- Selected excerpt
'''

# Clear Creek Access



## deepsouthpaddler (Apr 14, 2004)

I got in touch with Bob Wilson today from CDOT. I highlighted the value of clear creek access to recreational paddlers, and noted multiple options that could allow recreational access to clear creek during the upcoming closure. Bob said that he would talk to the project manager and get back to me. 

Keep your fingers crossed!


----------



## ednaout (Jun 3, 2005)

Would it be a good idea for others to call/email or best to sit on it and let him get back to you? We don't want to sound like pests...


----------



## Nathan (Aug 7, 2004)

Ian is the best person around with dealing with these types of situations. I wouldn't bombard the guy with requests and see where Ian's contact with him goes.


----------



## deepsouthpaddler (Apr 14, 2004)

I think its fine for other folks to call and ask for recreational access to be considered. The more calls they get the more they know that there is demand for it. 

My suggestion is that folks should be courteous and not argumentative, and that they should be constructive in suggestions.

I offered to work with the CDOT project managers to develop a recreational access plan and communicate it to the kayaking community. 

I also contacted one of the Golden city council member to see if they can put in a good word for us. If you know someone who has some political connections... time to call them up!

'''

- Source material
'''

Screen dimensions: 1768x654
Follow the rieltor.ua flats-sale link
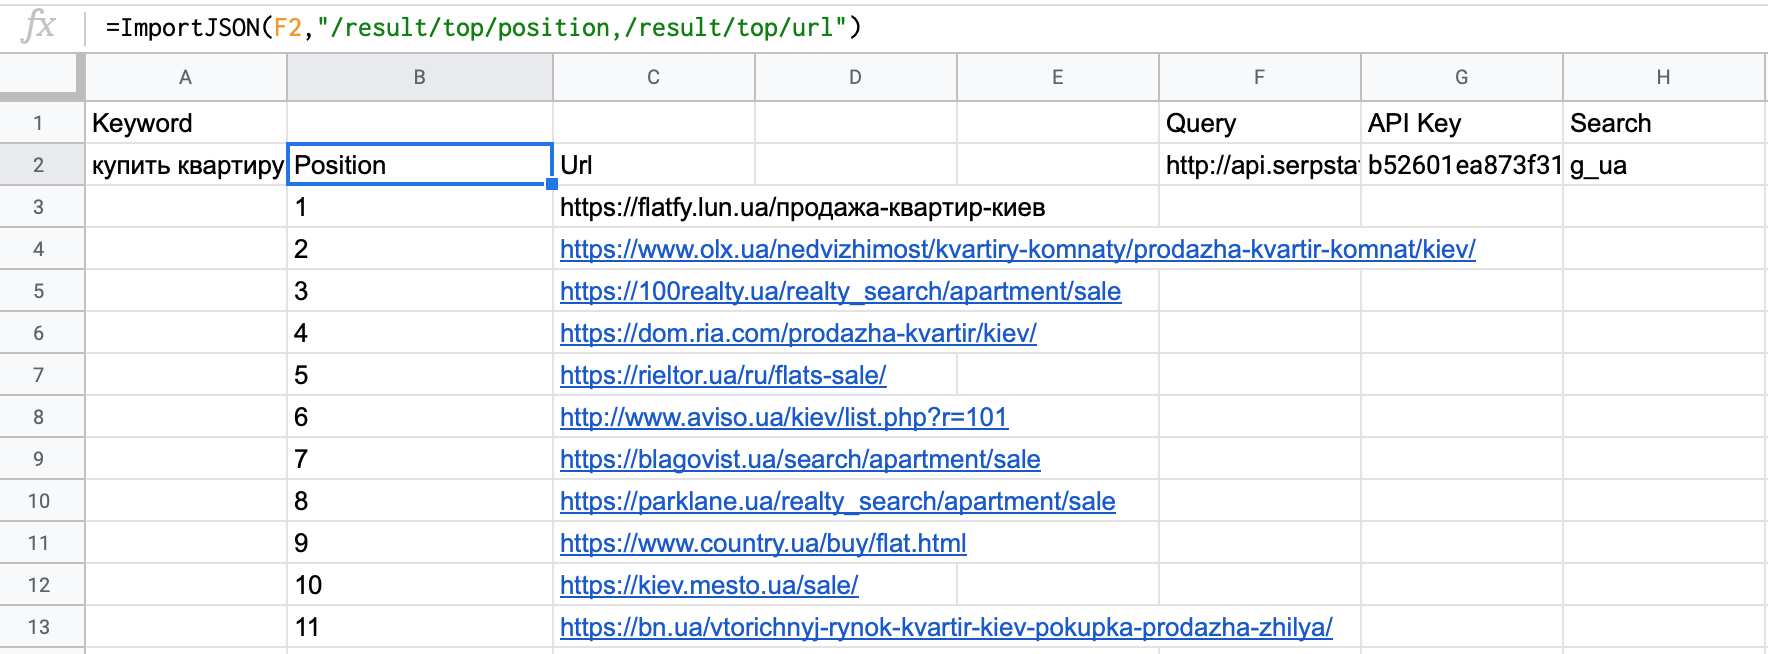click(722, 375)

'''

- Work to do
Reproduce the part of the Clear Creek access thread that runs from "I think its" down to "the kayaking community.", keeping every word as it appears. The lines above are separate material and have no connection to the Clear Creek access thread.

- Problem solution
I think its fine for other folks to call and ask for recreational access to be considered. The more calls they get the more they know that there is demand for it. 

My suggestion is that folks should be courteous and not argumentative, and that they should be constructive in suggestions.

I offered to work with the CDOT project managers to develop a recreational access plan and communicate it to the kayaking community.